**TASK INPUT**:

..........

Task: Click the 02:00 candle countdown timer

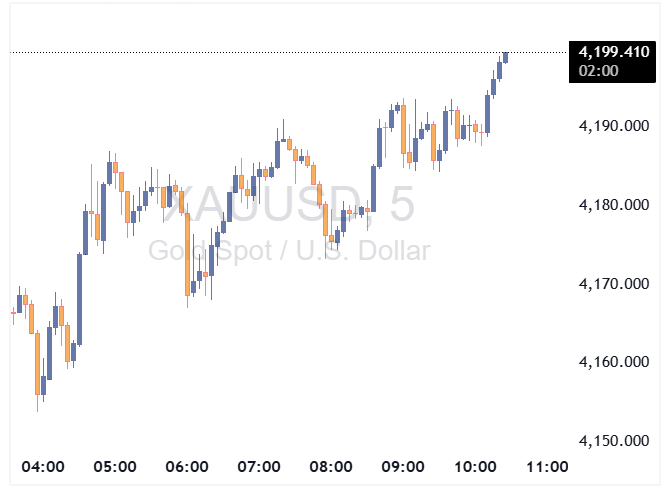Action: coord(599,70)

..........

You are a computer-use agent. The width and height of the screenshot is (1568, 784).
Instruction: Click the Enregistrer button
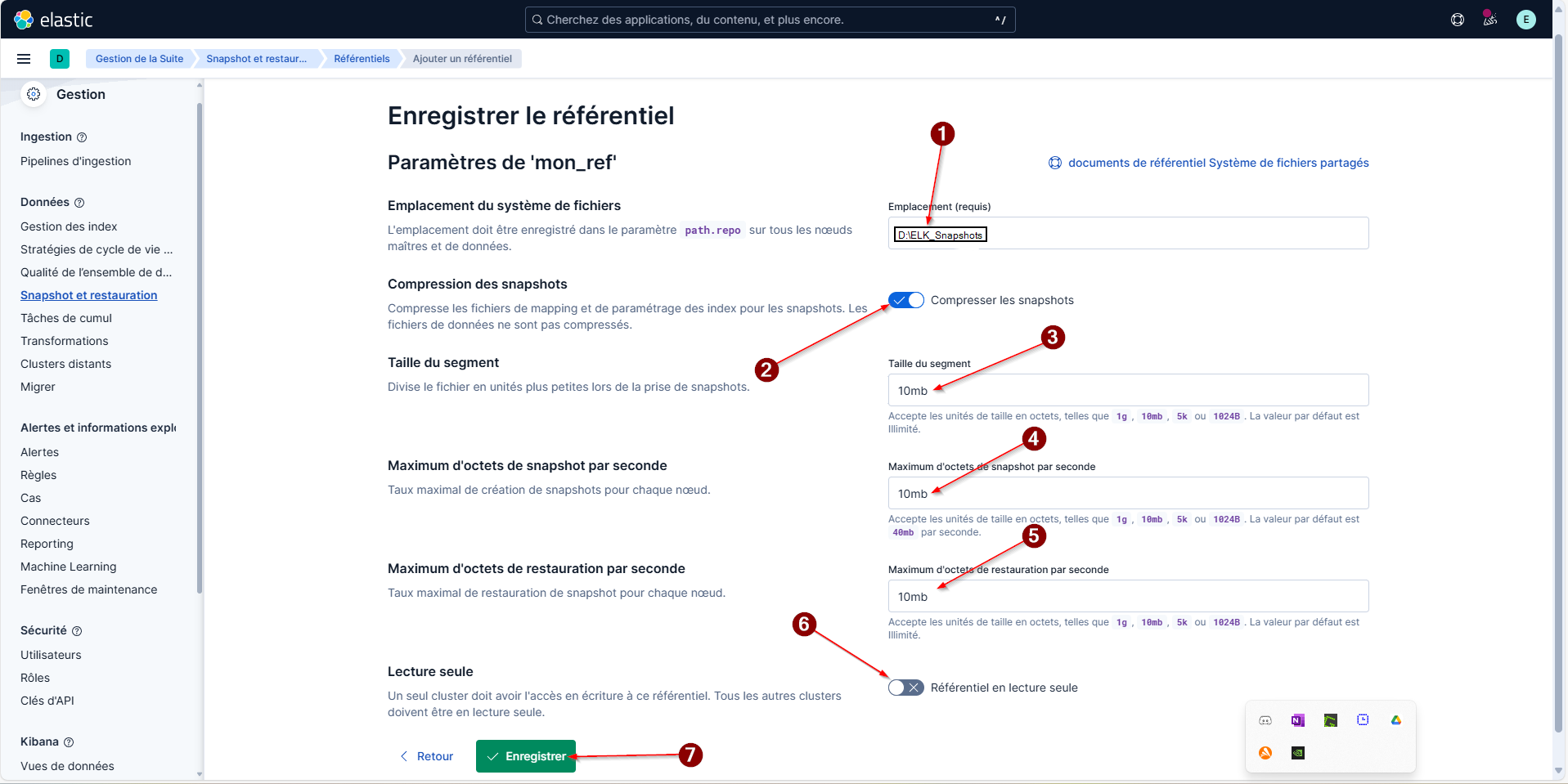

..........

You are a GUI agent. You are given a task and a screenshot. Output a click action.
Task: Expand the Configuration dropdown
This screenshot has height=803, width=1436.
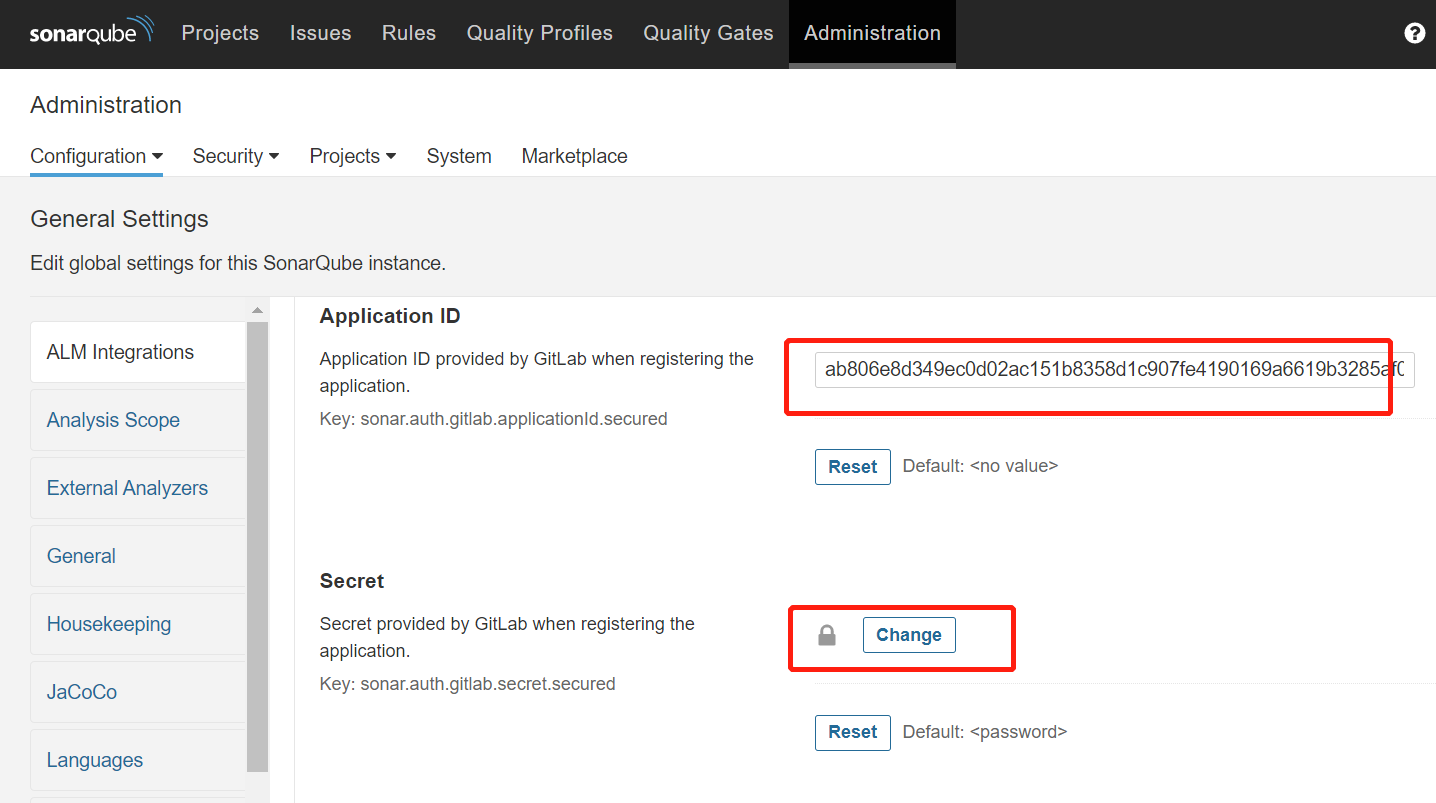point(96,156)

..........

**WHAT TO PRODUCE**: Copy every line of the data that carries the word "agent".

**RESULT OF THE EXERCISE**:
You are a computer-use agent. The width and height of the screenshot is (1568, 784).
You are a GUI agent. You are given a task and a screenshot. Output a click action.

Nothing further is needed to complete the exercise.